You are viewing a plain text version of this content. The canonical link for it is here.
Posted to dev@struts.apache.org by bu...@apache.org on 2003/02/05 18:07:47 UTC
DO NOT REPLY [Bug 16603] -
forwardPattern should support different module roots.
DO NOT REPLY TO THIS EMAIL, BUT PLEASE POST YOUR BUG
RELATED COMMENTS THROUGH THE WEB INTERFACE AVAILABLE AT
<http://nagoya.apache.org/bugzilla/show_bug.cgi?id=16603>.
ANY REPLY MADE TO THIS MESSAGE WILL NOT BE COLLECTED AND
INSERTED IN THE BUG DATABASE.
http://nagoya.apache.org/bugzilla/show_bug.cgi?id=16603
<controller> forwardPattern should support different module roots.

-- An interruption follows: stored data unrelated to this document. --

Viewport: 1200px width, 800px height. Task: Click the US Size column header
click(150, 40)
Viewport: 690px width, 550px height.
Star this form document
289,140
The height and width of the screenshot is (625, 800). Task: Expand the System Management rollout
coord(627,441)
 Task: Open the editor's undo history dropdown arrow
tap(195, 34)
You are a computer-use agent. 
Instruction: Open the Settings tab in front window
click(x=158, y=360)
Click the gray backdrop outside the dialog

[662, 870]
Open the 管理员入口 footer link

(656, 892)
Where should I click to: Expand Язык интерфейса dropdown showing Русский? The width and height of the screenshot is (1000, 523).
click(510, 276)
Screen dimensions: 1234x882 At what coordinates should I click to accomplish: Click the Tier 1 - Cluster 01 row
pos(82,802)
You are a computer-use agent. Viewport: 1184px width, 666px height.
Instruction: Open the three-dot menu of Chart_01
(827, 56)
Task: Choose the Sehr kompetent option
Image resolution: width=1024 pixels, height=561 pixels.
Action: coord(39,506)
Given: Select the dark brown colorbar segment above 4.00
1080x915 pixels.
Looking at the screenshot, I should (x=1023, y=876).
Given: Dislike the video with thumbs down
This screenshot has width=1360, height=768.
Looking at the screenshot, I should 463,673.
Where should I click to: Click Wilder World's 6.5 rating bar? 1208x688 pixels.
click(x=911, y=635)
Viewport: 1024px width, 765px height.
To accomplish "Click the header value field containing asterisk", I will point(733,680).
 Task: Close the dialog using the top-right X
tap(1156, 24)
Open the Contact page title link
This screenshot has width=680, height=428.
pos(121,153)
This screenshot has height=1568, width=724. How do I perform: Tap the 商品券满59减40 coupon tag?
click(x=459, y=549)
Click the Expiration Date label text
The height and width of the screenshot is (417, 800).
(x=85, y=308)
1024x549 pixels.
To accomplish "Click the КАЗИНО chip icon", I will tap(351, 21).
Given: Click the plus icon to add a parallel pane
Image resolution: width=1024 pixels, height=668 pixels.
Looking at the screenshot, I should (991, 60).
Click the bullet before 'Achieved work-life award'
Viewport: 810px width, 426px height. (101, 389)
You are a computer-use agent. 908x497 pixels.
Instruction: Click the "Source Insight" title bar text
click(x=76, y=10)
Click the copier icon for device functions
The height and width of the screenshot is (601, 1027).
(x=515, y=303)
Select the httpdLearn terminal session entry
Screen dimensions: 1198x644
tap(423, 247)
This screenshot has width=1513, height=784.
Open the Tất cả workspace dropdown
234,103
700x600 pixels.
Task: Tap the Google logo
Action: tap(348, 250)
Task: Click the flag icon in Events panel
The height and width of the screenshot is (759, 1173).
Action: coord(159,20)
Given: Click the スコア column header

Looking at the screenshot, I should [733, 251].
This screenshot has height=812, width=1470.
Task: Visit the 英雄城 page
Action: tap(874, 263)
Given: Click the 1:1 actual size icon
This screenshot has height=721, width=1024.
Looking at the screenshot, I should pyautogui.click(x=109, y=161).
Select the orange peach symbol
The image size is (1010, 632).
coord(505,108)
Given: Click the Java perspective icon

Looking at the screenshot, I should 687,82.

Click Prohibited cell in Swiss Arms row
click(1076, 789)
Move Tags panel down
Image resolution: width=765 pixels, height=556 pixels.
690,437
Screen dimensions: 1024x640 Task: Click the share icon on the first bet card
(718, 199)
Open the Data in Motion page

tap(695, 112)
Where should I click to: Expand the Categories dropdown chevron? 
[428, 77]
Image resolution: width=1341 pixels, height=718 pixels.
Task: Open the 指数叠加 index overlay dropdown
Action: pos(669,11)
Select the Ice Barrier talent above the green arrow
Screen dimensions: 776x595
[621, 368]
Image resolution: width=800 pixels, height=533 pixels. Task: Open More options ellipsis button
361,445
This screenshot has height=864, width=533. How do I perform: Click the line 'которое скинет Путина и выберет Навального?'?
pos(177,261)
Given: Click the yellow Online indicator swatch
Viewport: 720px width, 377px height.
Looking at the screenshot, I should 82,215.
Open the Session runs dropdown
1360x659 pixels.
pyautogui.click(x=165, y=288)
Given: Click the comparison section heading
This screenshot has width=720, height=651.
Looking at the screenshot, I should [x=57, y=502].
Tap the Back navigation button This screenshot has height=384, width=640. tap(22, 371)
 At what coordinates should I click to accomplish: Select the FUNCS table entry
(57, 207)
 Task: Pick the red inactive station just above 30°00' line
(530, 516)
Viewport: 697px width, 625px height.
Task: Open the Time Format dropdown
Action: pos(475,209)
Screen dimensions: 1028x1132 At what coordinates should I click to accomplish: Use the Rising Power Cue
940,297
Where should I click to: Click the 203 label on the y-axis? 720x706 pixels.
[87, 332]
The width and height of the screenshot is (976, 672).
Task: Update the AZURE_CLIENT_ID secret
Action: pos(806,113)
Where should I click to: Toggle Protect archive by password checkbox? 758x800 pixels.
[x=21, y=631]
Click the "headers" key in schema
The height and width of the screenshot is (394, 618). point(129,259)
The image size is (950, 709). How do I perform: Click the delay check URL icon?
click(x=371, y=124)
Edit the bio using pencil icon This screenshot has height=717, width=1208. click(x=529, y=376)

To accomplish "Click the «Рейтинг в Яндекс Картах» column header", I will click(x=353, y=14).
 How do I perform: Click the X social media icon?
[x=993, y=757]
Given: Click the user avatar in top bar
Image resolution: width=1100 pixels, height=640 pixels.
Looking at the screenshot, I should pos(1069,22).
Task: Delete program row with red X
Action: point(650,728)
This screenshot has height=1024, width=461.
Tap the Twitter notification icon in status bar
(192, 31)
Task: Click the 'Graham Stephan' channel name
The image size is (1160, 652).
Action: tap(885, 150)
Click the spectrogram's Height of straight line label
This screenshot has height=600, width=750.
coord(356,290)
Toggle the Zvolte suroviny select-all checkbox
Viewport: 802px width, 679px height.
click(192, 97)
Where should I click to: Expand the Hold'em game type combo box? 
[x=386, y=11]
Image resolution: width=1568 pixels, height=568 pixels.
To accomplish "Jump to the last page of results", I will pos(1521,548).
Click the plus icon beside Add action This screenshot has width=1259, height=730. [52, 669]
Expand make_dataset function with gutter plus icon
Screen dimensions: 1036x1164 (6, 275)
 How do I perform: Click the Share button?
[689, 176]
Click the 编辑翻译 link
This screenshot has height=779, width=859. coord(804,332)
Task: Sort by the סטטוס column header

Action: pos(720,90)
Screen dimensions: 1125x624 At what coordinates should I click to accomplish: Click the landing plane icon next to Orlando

dgraham1980@hotmail.com changed:
What |Removed |Added
----------------------------------------------------------------------------
Severity|Normal |Enhancement
Priority|High |Medium
Summary|internalModuleRelativeForwar|<controller> forwardPattern
|d() does'nt treat module- |should support different
|relative paths as defined by|module roots.
|forwardPattern. |
------- Additional Comments From dgraham1980@hotmail.com 2003-02-05 17:07 -------
The real problem here is that the forwardPattern attribute of the <controller>
struts-config element doesn't support arbitrary path names. It only supports
prepending the module name to the path (signified by the $M).
So, this becomes an enhancement request to allow forwardPattern to accept
special tokens like $M *and* path names. This would allow the forwardPattern to
look like this "/WEB-INF/my_modules/$M$P".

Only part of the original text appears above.